Therapeutic options in rotator cuff calcific tendinopathy

Affiliations

Therapeutic options in rotator cuff calcific tendinopathy

Daniel Moya et al. SICOT J. 2025.

Abstract

There are many variables that influence the decision-making process in the treatment of rotator cuff calcifications. The stage of the deposit, prognostic factors, previous failed treatments, pain level, and functional disability must all be considered. The tendency for spontaneous resolution is an important reason to always exhaust conservative treatment, being non-invasive options the first line of treatment. The emergence of focused shock wave therapy offered a powerful tool for the non-invasive management of rotator cuff calcifications.

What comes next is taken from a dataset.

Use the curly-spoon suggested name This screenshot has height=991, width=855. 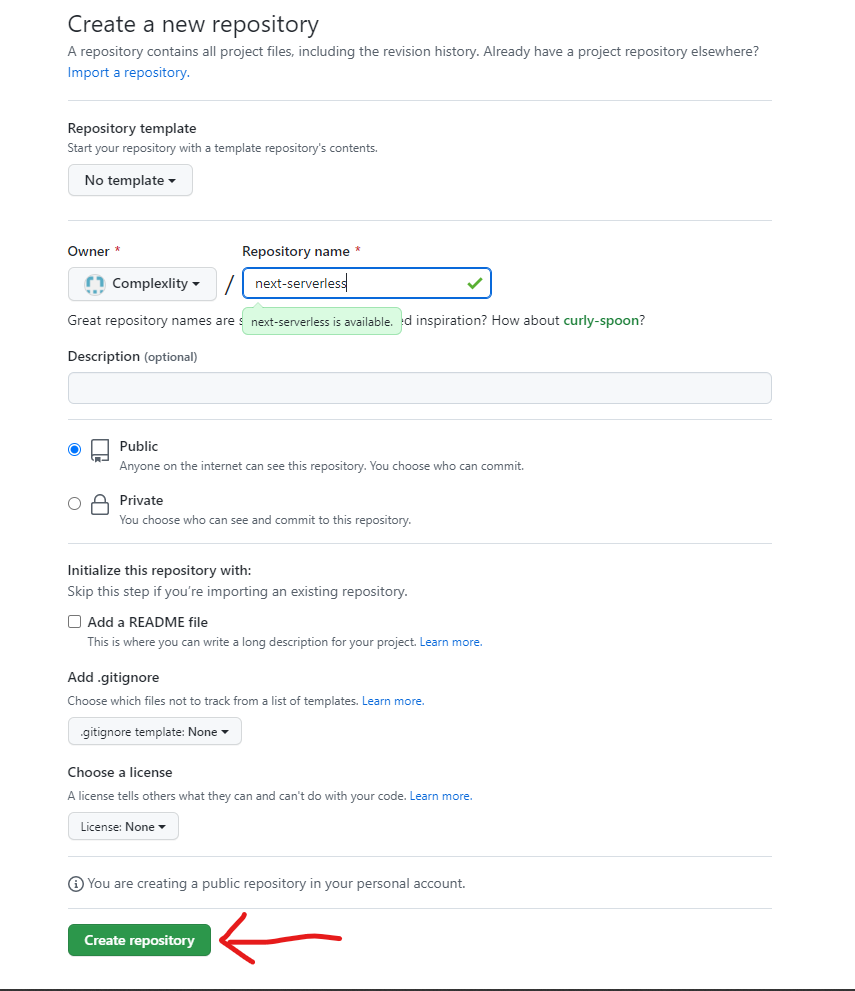coord(601,320)
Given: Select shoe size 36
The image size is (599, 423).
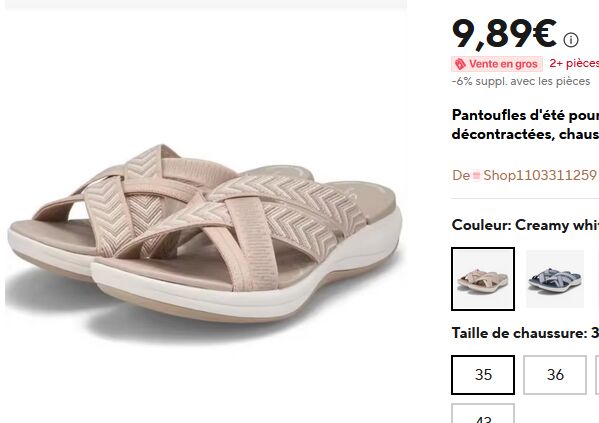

High-energy focused shock waves have a high degree of recommendation for the treatment of rotator cuff calcifications, supported by meta-analyses and systematic reviews. If non-invasive techniques fail, there is the possibility of moving to a minimally invasive procedure such as ultrasound-guided barbotage. Finally, classic invasive techniques are also a frequent indication, including open surgery and arthroscopy. As each treatment has advantages and disadvantages, the most advisable strategy is to progress from the least invasive therapeutic methods to the most invasive ones without losing sight of the clinical stage of the disease and the general context of each patient.

Keywords: Calcific tendinopathy; ESWT; Rotator cuff; Shock waves; Ultrasound-guided barbotage.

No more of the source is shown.